Generation Transform

The goal of this pipeline is to update a parquet file with generation data from the French grid.

In the transform step:

Parse response saved from the ingest step
Concatenate with existing parquet files
Write parquet files

import os
import dvc.api
import json
from datetime import datetime, timedelta
from zoneinfo import ZoneInfo
import requests
import functools, itertools
import polars as pl
from pyprojroot.here import here

First, let’s read the parameters:

params = dvc.api.params_show("dvc-params.yaml")

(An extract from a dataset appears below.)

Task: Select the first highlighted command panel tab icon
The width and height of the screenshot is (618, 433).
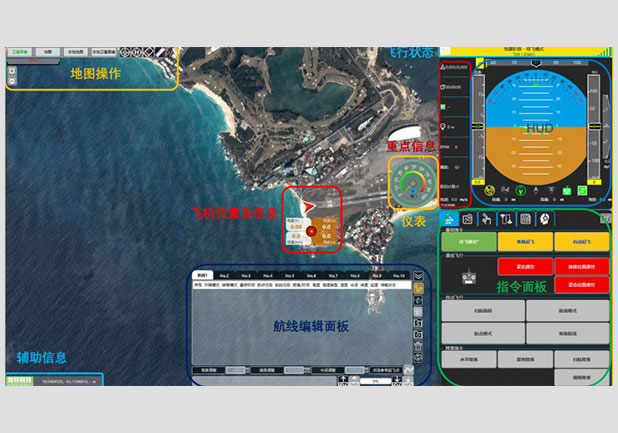Action: point(450,219)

Let’s load in the results from the previous step. We also load the published results, so that we can append the current results. Similar to the ingest step, we do not declare this file as a dependency, to avoid circularity.

with open(here("data/01-ingest/generation.json"), "r") as file:
    array = json.load(file)

table_existing = pl.read_parquet(here("data/99-publish/standard/generation.parquet"))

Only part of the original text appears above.